═══ Available records

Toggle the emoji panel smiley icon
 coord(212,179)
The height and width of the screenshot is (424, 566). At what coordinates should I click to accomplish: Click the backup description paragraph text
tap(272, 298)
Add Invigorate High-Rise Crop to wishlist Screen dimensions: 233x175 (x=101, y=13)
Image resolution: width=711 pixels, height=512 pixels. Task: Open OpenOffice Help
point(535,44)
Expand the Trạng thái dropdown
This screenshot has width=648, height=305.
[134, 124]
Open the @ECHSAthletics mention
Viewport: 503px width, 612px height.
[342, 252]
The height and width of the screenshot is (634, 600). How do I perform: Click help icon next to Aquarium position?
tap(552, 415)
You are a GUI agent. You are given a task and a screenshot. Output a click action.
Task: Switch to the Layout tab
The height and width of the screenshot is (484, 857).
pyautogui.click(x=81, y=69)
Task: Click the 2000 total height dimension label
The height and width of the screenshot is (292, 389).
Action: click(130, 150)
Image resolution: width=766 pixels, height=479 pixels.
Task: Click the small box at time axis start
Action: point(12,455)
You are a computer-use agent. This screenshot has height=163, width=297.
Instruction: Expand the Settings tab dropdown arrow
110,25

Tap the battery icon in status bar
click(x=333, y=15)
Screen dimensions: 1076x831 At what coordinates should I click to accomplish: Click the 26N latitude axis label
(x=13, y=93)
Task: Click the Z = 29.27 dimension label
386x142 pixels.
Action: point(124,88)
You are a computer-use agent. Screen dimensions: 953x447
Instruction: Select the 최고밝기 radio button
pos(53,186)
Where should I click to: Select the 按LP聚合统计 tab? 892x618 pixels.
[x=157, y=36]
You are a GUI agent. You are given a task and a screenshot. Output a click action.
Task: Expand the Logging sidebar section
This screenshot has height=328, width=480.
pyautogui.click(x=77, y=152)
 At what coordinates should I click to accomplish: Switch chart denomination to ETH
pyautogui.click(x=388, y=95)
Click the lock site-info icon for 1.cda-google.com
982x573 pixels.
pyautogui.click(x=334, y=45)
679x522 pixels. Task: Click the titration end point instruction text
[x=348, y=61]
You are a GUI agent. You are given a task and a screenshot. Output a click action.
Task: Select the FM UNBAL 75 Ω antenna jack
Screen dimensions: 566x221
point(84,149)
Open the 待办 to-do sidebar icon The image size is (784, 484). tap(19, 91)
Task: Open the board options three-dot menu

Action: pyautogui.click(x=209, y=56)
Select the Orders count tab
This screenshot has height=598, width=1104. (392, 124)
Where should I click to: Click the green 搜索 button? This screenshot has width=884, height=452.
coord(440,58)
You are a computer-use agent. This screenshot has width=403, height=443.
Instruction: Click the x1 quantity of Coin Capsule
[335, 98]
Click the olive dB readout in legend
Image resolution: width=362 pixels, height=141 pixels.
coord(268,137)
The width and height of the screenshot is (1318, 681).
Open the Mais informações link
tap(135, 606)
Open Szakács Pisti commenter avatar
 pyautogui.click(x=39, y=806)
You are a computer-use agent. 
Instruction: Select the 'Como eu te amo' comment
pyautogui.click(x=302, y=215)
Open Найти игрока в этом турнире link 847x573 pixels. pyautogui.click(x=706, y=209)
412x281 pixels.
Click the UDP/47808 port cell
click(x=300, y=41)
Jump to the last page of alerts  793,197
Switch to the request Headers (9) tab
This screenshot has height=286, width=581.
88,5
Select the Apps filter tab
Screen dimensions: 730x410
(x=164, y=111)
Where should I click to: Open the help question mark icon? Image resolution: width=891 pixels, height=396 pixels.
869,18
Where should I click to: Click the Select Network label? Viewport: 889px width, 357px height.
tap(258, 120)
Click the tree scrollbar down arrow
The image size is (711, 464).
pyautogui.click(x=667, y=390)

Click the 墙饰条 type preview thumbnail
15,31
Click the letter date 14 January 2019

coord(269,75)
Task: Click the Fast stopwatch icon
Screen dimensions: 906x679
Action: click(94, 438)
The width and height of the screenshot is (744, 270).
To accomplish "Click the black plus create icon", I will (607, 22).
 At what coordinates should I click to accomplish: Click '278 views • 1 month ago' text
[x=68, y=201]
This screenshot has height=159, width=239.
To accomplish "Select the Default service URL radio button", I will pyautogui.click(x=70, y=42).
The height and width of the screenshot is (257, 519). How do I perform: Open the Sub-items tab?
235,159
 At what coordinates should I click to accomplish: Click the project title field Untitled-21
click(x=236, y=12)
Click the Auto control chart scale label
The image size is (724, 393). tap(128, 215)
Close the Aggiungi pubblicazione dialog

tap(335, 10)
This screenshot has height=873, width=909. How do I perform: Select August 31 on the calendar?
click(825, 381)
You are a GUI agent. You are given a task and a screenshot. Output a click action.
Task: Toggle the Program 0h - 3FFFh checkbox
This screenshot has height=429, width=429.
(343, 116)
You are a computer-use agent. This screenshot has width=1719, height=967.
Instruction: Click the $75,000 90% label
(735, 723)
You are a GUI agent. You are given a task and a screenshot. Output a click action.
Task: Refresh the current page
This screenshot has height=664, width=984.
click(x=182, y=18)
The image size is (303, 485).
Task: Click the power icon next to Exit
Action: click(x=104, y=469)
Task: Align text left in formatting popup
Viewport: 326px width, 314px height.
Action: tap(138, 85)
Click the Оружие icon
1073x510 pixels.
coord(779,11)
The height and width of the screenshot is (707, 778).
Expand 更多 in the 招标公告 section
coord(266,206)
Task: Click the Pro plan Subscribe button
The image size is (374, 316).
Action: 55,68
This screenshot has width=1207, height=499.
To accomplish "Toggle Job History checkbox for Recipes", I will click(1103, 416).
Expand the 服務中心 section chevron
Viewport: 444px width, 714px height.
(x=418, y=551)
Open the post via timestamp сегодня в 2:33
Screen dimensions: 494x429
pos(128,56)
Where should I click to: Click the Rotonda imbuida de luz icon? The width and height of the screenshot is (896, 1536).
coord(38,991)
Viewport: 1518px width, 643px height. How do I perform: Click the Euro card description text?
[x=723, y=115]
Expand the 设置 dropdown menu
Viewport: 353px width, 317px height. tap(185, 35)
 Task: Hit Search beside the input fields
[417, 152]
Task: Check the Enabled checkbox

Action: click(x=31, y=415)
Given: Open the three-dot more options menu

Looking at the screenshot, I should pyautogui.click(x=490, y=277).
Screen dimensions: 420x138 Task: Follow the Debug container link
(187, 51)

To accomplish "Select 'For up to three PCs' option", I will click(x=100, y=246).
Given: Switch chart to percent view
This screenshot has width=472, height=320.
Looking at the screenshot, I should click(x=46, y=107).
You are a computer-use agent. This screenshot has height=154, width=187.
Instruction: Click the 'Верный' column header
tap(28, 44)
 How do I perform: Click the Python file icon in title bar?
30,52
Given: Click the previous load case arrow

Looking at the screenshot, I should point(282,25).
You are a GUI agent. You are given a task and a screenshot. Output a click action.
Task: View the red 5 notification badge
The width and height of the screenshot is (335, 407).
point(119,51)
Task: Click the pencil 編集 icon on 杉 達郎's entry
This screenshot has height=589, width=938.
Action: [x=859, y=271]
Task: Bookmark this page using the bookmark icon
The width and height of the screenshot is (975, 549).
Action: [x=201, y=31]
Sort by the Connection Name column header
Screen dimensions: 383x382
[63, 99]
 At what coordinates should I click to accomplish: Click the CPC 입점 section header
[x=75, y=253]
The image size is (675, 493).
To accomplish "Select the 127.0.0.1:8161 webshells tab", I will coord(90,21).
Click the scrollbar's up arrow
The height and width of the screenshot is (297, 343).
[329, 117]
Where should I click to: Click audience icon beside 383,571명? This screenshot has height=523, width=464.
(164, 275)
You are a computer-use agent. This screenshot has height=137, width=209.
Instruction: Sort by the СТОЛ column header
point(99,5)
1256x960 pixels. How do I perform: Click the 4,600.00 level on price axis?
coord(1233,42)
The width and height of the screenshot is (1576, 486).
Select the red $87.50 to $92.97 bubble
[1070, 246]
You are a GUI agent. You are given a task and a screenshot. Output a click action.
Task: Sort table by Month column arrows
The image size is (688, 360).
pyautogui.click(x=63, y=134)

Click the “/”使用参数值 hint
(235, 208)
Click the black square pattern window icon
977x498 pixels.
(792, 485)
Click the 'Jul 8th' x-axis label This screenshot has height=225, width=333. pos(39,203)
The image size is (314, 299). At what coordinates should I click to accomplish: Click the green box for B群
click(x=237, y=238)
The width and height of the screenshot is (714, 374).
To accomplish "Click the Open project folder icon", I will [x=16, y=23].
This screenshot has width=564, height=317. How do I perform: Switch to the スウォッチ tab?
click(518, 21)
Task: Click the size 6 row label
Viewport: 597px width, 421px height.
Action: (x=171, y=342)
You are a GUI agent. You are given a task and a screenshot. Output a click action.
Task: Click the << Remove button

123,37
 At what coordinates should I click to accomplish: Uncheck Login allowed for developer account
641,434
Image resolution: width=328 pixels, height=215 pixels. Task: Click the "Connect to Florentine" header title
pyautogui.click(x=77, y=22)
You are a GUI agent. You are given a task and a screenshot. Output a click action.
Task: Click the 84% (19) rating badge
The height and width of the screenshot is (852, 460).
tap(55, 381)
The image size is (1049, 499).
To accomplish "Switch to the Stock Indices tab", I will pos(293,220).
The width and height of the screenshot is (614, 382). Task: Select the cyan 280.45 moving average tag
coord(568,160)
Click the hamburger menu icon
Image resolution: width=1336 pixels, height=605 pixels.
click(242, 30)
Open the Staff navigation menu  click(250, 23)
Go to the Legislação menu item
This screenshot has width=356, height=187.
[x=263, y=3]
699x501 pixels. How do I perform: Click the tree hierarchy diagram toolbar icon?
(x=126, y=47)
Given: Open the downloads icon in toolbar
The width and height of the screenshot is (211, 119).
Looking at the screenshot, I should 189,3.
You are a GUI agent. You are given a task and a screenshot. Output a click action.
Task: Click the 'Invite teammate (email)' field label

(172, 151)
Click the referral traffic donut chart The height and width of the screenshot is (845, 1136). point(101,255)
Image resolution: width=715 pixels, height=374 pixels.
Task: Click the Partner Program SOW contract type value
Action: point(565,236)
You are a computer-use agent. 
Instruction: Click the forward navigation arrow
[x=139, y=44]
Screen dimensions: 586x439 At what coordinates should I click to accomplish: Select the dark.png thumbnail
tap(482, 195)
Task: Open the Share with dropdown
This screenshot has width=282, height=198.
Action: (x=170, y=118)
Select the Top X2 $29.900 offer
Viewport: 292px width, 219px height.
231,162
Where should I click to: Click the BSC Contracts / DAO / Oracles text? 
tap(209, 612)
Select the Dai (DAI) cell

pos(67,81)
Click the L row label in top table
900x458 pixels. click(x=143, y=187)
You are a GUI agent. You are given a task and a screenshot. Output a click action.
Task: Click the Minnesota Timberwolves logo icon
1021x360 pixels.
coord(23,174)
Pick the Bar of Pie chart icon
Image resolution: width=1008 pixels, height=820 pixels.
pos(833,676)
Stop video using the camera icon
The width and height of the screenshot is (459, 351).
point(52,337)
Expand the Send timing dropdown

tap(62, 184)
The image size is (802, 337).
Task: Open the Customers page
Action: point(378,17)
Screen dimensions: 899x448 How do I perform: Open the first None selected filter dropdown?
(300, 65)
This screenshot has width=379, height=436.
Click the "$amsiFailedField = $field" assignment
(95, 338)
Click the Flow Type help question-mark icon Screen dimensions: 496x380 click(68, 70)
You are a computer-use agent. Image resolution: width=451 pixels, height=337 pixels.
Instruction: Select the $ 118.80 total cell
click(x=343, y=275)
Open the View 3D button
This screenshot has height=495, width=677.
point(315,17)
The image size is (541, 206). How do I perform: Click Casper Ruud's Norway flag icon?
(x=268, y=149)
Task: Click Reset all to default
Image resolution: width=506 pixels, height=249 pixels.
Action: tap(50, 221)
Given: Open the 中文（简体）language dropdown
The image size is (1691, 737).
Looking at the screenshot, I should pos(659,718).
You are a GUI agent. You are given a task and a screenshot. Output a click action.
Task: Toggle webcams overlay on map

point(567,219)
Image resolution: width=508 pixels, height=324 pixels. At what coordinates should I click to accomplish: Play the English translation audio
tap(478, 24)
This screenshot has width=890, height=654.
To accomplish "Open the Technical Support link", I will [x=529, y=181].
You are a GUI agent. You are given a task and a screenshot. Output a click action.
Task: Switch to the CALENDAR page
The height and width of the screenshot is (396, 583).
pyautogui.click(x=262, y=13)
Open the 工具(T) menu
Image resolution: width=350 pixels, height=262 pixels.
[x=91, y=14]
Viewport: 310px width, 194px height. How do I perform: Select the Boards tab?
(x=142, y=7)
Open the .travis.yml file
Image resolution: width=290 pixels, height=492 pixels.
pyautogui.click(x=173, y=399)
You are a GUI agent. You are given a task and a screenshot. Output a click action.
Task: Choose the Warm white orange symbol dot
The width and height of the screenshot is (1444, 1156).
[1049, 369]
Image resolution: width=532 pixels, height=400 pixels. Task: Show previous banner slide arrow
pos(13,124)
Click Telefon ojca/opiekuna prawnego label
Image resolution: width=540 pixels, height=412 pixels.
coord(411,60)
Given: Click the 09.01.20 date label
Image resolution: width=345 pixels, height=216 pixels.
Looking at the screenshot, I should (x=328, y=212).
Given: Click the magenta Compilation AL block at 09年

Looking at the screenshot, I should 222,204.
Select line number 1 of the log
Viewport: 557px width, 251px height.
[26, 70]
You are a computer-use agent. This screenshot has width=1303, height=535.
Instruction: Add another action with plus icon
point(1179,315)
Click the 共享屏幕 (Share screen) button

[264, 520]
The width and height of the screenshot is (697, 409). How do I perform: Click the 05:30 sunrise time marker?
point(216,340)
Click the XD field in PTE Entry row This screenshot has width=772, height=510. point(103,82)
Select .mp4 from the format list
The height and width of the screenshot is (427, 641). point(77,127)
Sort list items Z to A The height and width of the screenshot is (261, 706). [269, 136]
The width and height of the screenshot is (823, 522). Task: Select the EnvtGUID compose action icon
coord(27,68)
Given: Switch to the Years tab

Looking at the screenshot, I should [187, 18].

══════

* Activity *
Check the listing above for "scrollbar". Show every line where it turns up.

* Final answer *
Click the tree scrollbar down arrow
Click the scrollbar's up arrow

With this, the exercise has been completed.